I stuggled with this most of last night and ended up with a method that is most similar to what Darius, Ron and Darkie describe. 

I have a list of notecards which I've created elsewhere that are ones that have the same name as what another object (the installer) proposes to send.  The aim is to allow the user to first delete the existing one or to keep it and have the new one iinstalled with a numerical suffix.

I decided to avoid doing anything that involves state changes since I would lose listens that I count on being there later.

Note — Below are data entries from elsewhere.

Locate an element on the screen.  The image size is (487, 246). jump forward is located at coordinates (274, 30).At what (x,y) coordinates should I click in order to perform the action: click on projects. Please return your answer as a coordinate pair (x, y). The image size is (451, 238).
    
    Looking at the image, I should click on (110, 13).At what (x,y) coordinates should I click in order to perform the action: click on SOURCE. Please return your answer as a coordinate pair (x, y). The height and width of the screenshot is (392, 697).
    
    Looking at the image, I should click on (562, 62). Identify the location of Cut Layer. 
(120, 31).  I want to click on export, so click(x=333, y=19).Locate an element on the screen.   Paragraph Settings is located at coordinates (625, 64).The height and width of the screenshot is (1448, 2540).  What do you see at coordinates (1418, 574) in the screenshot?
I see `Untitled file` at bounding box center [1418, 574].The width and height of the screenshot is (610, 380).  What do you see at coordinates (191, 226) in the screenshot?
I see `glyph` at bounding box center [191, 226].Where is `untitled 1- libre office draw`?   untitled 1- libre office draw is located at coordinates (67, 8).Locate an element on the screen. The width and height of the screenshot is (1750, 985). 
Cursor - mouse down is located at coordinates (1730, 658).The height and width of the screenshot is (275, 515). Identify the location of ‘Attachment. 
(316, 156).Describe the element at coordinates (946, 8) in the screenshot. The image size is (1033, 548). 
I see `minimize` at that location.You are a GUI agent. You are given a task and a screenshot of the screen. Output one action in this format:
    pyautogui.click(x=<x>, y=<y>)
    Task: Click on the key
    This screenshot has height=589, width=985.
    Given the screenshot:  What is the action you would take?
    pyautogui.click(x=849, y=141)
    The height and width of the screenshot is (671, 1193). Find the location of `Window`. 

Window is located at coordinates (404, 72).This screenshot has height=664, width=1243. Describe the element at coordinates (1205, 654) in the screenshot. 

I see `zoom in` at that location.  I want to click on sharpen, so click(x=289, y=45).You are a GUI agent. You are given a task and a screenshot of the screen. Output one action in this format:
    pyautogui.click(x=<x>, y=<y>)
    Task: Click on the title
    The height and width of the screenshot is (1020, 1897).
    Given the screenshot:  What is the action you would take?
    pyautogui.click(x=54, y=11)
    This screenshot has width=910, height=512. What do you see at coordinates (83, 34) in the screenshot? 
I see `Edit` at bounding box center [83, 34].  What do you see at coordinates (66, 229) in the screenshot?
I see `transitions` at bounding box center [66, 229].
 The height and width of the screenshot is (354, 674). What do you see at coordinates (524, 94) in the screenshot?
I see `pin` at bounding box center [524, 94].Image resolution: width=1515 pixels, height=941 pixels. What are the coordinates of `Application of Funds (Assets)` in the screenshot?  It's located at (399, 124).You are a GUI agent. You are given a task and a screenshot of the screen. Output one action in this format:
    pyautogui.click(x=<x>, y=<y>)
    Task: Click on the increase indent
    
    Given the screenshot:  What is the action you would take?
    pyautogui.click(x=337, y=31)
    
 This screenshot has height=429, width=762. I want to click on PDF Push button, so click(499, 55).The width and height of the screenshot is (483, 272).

At the end of the function that creates my list of duplcate notecards, I call PocessDupNCList() which looks something like this:

ProcessDupNCList()
{
    if (dupNCList != [])
    {
        AlertABoutDialog(); // tells the user in chat to attend to the dialog
        currentDupNC = llList2String(dupNCList,0);
        dupNCList = llDeleteSubList(dupNCList,0,0);
        llDialog(owner,"The installer wants to install a notecard named " + currentDupNC + " but one by that name is already in the object.  What should we do with the notecard in the object?  (Clicking on Ignore will abort the installation.)",["Delete it","Keep it"],INSTALLCHANNEL);
    }
    else
    {
        currentDupNC = "";
        FinalReview();
    }
}

then in my listen event I have code that looks like this:

...

                if (message == "Delete it")
                {
                    delNCList = delNCList + currentDupNC;
                    ProcessDupNCList();
                }
                else if (message == "Keep it")
                {
                    keepNCList = keepNCList + currentDupNC;
                    ProcessDupNCList();
                }

So, it only goes on to the next item in the list if one of those two buttons is pressed.

To deal with the Ignore, I set up a timer.  When it times out, I just reset everything.

Hitting ignore effectively aborts the process and prevents the code from going to the final review and installation.  If the user were to restart this process, all the variables would be reset to their orighinal values.